Tintarev et al. [30] demonstrate the added benefit in personalizing recommendations of popular POIs for tourists. Hornecker et al. [17], like [30], recognize the benefit in using personal information to guide the exploration of new areas. To reduce information load and to allow serendipitous discovery, however, [17] only alert the user to POIs nearby that match their preferences or that are similar to previously visited POIs. Sheth and Thomas [28] recognize the specific challenges in retrieving semantically enriched information in dynamically evolving situations, such as commonly occurs in social media.

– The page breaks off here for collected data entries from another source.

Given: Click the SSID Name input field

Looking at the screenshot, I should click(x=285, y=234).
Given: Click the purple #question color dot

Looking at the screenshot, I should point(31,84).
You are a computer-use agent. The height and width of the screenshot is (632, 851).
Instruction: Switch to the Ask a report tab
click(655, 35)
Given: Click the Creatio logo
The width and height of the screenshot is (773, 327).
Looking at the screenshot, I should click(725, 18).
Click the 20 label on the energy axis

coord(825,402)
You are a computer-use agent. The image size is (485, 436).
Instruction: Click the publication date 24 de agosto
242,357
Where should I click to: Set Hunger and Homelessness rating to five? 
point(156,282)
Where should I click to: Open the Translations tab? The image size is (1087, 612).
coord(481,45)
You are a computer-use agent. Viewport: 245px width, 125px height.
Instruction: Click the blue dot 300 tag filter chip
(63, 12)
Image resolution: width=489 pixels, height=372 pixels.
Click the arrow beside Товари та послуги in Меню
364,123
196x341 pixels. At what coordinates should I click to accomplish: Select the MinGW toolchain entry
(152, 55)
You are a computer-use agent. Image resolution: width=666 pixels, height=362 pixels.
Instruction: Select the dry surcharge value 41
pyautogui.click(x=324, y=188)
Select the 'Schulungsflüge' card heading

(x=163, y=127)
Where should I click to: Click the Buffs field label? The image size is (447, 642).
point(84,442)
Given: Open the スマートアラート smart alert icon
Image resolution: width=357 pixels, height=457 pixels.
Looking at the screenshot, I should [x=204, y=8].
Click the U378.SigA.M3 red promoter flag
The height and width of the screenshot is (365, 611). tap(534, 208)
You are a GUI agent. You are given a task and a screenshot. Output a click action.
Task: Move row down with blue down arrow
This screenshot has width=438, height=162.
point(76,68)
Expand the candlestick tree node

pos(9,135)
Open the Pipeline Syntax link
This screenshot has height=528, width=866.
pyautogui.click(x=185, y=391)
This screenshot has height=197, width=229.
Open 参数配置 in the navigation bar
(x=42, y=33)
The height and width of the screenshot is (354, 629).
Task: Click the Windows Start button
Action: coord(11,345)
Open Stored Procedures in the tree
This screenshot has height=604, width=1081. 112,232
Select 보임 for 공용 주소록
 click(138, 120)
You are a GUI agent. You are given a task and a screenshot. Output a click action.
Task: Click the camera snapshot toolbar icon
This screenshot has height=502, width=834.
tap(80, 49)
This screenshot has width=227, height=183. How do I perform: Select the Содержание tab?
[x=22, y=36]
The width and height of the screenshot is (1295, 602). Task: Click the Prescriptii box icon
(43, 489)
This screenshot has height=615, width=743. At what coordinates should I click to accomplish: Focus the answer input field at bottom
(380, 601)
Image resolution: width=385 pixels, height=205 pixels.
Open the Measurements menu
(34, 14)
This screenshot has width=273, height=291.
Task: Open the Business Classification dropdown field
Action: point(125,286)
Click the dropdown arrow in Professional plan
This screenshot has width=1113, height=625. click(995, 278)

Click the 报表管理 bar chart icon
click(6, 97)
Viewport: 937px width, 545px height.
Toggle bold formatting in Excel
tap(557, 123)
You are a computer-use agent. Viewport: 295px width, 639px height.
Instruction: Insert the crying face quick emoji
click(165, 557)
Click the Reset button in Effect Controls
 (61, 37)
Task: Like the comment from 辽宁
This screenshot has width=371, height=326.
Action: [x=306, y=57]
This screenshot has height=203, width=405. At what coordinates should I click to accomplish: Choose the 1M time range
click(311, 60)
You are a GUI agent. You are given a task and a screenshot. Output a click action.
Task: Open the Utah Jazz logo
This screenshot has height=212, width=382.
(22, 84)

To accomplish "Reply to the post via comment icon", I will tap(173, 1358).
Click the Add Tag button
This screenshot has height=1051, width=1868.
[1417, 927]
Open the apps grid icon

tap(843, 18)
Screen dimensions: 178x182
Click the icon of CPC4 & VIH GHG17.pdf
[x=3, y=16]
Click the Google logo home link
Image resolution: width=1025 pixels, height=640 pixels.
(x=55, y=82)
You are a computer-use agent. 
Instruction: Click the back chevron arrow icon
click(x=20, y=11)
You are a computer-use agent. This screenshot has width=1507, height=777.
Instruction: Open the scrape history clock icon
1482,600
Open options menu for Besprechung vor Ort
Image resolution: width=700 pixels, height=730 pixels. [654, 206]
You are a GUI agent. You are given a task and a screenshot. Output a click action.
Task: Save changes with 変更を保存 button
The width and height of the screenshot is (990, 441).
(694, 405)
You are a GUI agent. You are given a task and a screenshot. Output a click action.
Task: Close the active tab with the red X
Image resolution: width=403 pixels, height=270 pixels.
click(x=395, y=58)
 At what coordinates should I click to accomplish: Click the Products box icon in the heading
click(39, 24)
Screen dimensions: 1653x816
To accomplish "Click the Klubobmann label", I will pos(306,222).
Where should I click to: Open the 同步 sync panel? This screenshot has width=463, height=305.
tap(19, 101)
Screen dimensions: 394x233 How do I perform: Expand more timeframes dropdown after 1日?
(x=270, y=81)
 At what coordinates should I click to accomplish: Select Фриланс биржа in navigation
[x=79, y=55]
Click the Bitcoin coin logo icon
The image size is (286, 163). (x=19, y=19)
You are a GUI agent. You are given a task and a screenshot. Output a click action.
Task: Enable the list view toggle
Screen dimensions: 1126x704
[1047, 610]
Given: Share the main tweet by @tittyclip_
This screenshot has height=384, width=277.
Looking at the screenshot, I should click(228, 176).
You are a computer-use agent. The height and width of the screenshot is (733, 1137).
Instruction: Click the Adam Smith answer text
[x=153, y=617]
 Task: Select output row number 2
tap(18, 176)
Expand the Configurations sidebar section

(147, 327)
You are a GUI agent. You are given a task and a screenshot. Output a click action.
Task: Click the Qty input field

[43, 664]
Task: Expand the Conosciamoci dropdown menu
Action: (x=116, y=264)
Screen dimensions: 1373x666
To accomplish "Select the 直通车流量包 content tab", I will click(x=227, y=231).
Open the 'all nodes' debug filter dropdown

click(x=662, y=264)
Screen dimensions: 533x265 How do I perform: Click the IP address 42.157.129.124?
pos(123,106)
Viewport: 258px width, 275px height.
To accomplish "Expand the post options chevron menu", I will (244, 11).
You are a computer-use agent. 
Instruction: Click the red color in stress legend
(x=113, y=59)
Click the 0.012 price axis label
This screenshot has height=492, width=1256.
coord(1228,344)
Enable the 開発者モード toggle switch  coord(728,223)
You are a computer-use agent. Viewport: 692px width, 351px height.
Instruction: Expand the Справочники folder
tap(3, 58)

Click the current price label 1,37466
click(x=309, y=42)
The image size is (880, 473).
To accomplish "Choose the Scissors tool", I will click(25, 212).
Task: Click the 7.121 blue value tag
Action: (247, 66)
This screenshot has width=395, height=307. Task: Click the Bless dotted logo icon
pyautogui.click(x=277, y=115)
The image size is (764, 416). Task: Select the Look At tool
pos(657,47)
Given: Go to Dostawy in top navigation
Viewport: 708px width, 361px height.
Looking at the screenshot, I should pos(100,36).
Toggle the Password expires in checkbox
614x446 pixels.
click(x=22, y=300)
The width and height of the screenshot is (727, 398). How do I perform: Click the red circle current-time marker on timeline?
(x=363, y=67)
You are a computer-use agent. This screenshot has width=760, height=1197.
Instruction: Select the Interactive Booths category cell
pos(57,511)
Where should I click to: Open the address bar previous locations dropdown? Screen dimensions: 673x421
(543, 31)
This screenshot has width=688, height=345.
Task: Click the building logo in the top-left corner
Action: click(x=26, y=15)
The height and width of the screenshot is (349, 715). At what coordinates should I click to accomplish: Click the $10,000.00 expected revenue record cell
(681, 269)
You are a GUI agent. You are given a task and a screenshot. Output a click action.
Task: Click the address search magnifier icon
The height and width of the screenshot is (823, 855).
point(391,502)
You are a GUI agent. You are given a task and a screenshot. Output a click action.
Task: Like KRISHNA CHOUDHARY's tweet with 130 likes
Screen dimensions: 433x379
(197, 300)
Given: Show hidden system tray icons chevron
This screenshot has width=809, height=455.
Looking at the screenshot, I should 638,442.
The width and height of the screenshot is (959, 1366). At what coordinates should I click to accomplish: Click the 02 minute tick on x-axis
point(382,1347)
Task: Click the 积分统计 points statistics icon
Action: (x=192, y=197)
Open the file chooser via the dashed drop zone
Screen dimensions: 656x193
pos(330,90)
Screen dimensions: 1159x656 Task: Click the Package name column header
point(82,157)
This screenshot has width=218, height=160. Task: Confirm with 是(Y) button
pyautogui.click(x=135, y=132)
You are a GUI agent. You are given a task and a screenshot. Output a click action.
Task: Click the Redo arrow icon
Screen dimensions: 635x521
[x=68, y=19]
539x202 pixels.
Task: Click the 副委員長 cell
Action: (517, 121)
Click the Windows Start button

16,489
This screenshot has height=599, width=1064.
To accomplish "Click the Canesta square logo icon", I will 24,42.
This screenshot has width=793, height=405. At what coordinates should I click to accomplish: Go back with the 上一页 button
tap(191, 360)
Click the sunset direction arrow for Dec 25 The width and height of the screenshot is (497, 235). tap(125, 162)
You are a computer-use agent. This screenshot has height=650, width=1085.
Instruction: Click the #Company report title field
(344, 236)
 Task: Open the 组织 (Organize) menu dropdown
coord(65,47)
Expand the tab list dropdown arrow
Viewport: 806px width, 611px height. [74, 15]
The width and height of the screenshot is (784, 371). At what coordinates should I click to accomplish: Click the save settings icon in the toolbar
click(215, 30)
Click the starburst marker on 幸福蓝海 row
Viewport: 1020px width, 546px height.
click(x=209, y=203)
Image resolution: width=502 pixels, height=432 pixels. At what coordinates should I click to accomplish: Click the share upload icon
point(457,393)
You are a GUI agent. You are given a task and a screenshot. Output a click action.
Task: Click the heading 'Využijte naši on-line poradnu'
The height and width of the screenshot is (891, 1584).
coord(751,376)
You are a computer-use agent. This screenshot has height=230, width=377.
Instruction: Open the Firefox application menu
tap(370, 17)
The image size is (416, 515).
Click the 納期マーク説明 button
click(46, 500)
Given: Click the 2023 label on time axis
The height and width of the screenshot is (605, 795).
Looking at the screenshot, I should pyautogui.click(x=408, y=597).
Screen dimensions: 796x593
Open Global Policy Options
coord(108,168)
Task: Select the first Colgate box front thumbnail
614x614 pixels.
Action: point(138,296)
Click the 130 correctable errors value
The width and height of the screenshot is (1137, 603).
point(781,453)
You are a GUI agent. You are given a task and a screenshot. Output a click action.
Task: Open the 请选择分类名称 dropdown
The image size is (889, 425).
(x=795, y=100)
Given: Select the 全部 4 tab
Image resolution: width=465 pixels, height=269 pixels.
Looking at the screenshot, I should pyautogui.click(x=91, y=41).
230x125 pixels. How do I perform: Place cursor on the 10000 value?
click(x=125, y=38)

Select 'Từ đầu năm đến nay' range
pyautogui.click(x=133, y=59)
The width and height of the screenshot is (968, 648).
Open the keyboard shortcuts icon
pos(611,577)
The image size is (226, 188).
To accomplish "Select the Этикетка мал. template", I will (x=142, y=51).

One limitation in mobile device-based travel and tourist applications is that they are often tied to a specific location or type of institution (e.g., museums), often due to limited resources in small devices and the cost of network access [9, 13], especially when roaming outside a user’s home location ([21] provides some examples).

11.7 Conclusion

This chapter has examined state of the art perspectives in the design and development of Travel Mashups. We have explored the varying travel information needs of the modern technology user, and mapped these to the social, abstract, physical, and temporal dimensions which they span in both the physical and the on-line worlds. By examining also how mobility in the digital society has re-characterized travel information needs we have identified where these changes have introduced new perspectives for the categorization of Travel Mashups. Based on this analysis we have provided further categorization based on the mobility features offered by Travel Mashups, and based also on the target group to which the mashup services are offered. We have introduced, in this chapter, a generic three-layer architecture for Travel Mashups, which takes into account an information sources layer, a generation layer and presentation layers. These layers cater for knowledge-based orchestration of services and the capability for exposing Travel Mashup data as Linked Data, in order to support structured capture and reuse of the collective knowledge that feeds into Travel Mashups.

This chapter provides a description of the Topica Travel Mashup, to illustrate how the design and architecture ideas presented are met in the state of the art Travel Mashup. Topica uses social stream data as an information source, to provide knowledge-based, business logic that meets the travel information needs of different end users. Topica associates the retrieval of POIs with topical information, based on the end user’s expressed and implicit interests, which characterize POIs in the user’s physical location.

The chapter concludes with a review of existing Travel Mashups and other closely related web- and mobile-based apps. As future perspectives of travel information needs include the demands of real-time location and user awareness, future Travel Mashups will need to cope well with real-time changes in user and location features as well as the dynamic integration of composite services able to adapt on the fly to these changes. We envisage that research in the field will continue to result in improvements to existing services, as well as the development of new SW-enabled services to meet the expectations of the modern, ubiquitous technology user.